To improve handling civil rights issues amid a time when the company faces deeper scrutiny over its handling of racism, violent rhetoric, and misinformation, Facebook has hired a vice president of civil rights.
Roy Austin Jr. who is a long-time civil rights attorney and advocate will set up Facebook's civil rights organization and become a deputy general counsel, according to Engadget.
The hiring decision came after pro-Trump riots on Capitol Hill.
The tech company suspended President Donald Trump's account for an indefinite period after he failed to condemn the mob.
Roy Austin previously worked in the Obama administration and co-authored a report on big data and civil rights.
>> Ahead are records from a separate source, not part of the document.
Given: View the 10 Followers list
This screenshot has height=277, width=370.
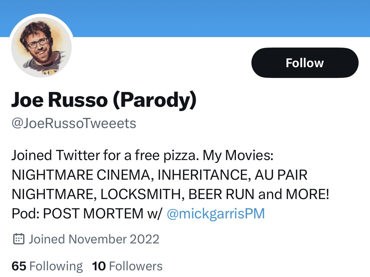Looking at the screenshot, I should pyautogui.click(x=127, y=266).
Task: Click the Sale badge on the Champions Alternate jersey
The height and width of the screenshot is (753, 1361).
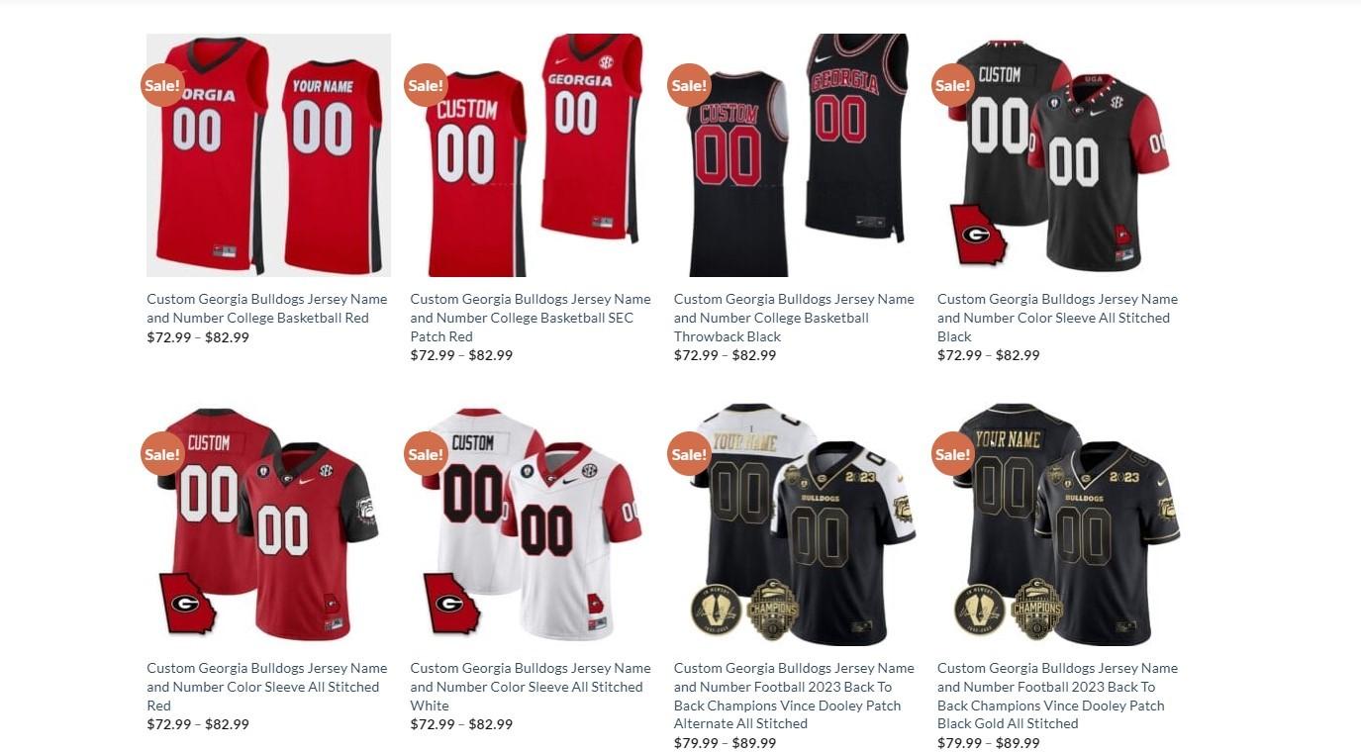Action: click(689, 454)
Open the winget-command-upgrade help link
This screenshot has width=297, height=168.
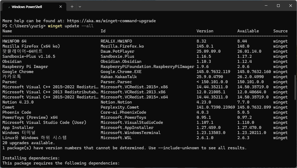click(x=111, y=21)
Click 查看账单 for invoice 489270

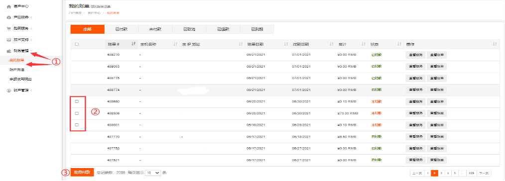437,55
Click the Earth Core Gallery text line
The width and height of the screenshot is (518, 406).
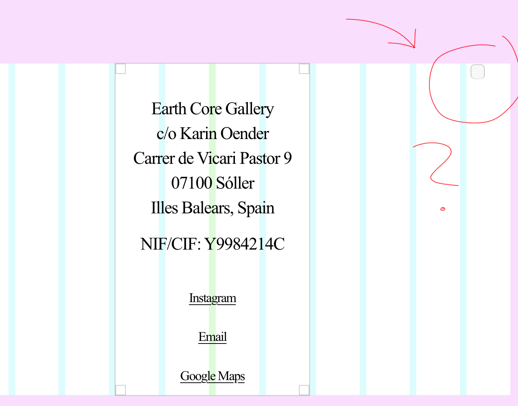212,109
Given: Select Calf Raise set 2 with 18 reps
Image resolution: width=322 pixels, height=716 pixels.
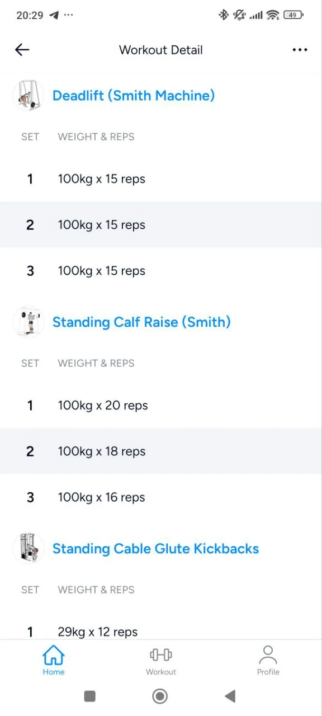Looking at the screenshot, I should point(161,451).
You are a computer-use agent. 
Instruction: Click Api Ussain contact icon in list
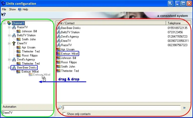59,49
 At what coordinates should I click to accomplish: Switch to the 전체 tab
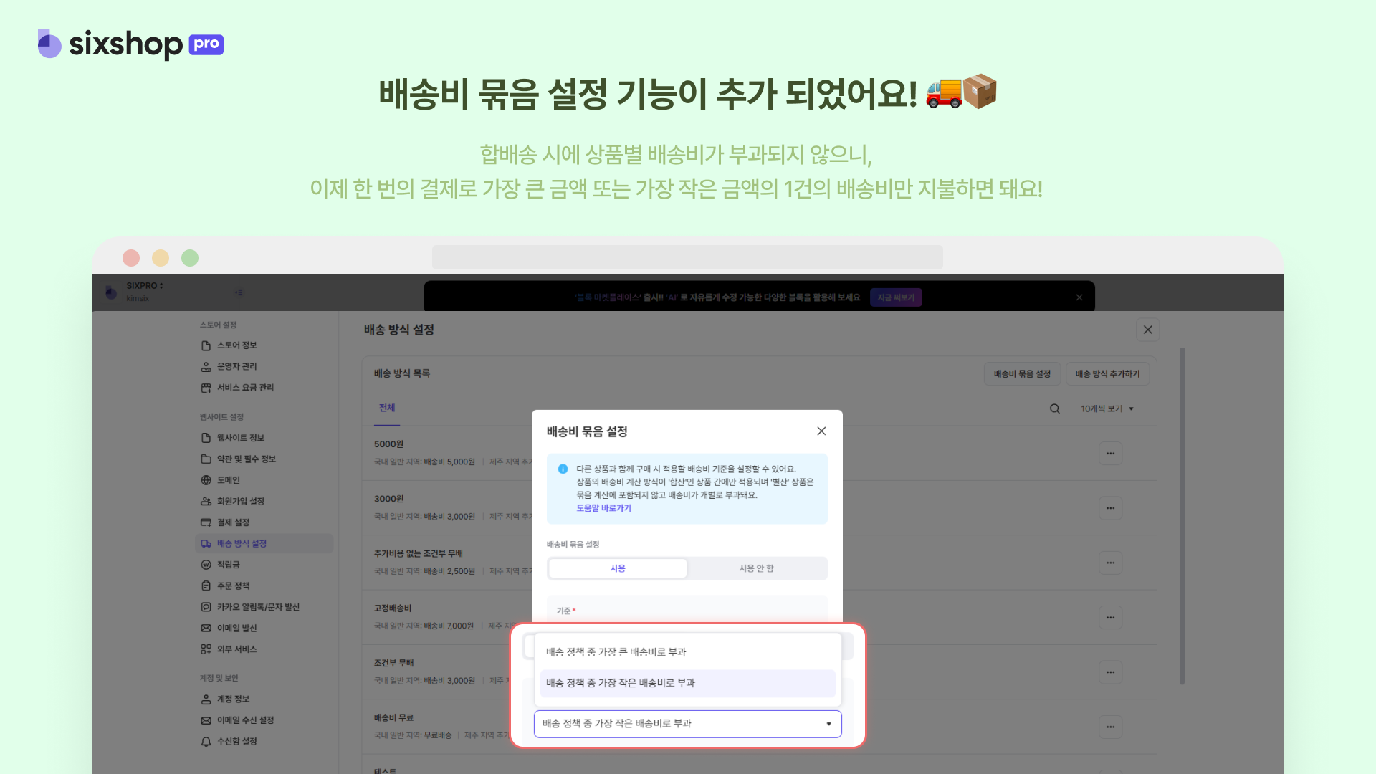pos(387,408)
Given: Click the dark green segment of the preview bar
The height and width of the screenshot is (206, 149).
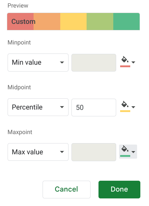Looking at the screenshot, I should pos(126,22).
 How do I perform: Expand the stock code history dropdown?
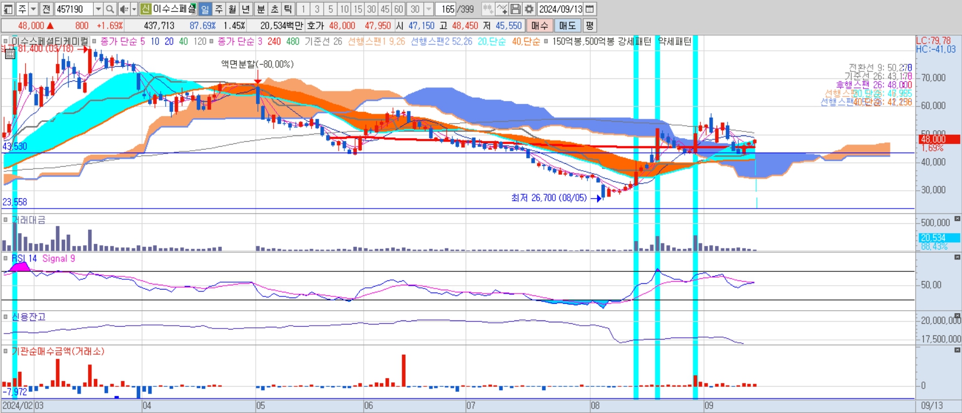click(x=98, y=9)
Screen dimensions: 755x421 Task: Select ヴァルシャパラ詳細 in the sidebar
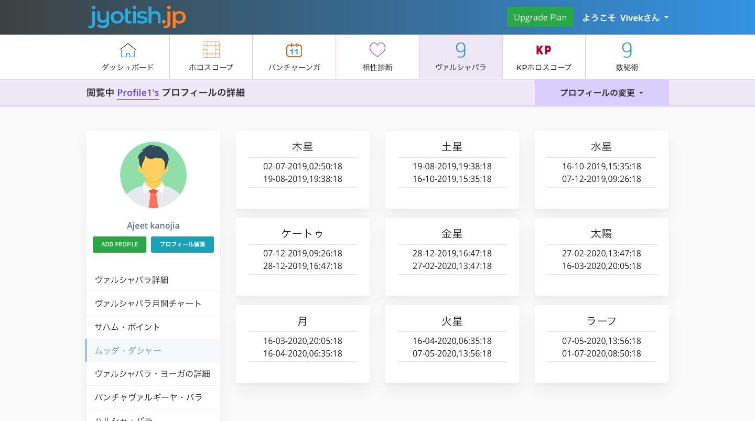coord(132,280)
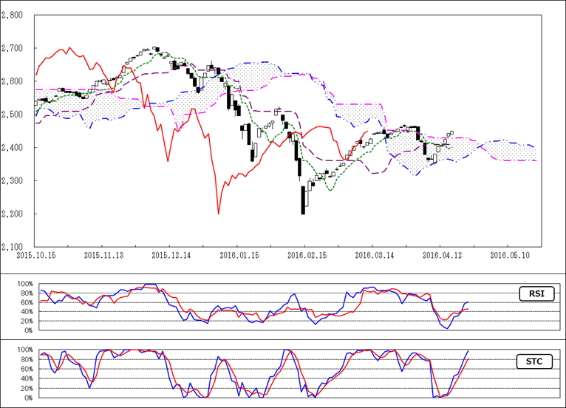Select the 2015.12.14 date axis label
This screenshot has height=408, width=566.
pyautogui.click(x=171, y=255)
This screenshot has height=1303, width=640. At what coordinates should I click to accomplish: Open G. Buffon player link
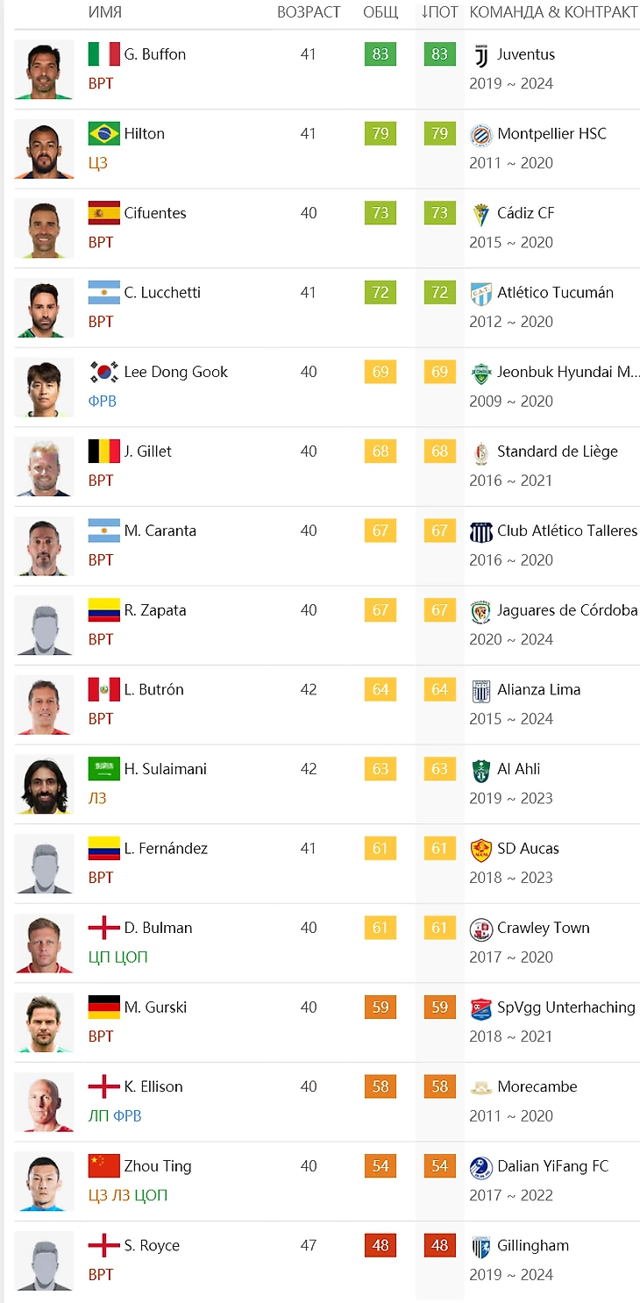click(x=154, y=54)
Delighted to join Facebook at a crucial moment for civil rights both nationally and globally, he said, "Technology plays a role in nearly every part of our lives, and it's important that it be used to overcome the historic discrimination and hate which so many underrepresented groups have faced, rather than to exacerbate it."
Facebook faced a major advertising boycott last summer which was organized by civil rights groups in response to what they described as Facebook's "long history of allowing racist, violent and verifiably false content to run rampant on its platform."
Around the same time, Facebook pledged to hire a civil rights leader and to place employees with civil rights expertise in core teams.
Chief operating officer Sheryl Sandberg wrote that while the company had made progress on those fronts, it still had "a long way to go" after it failing an audit over such matters.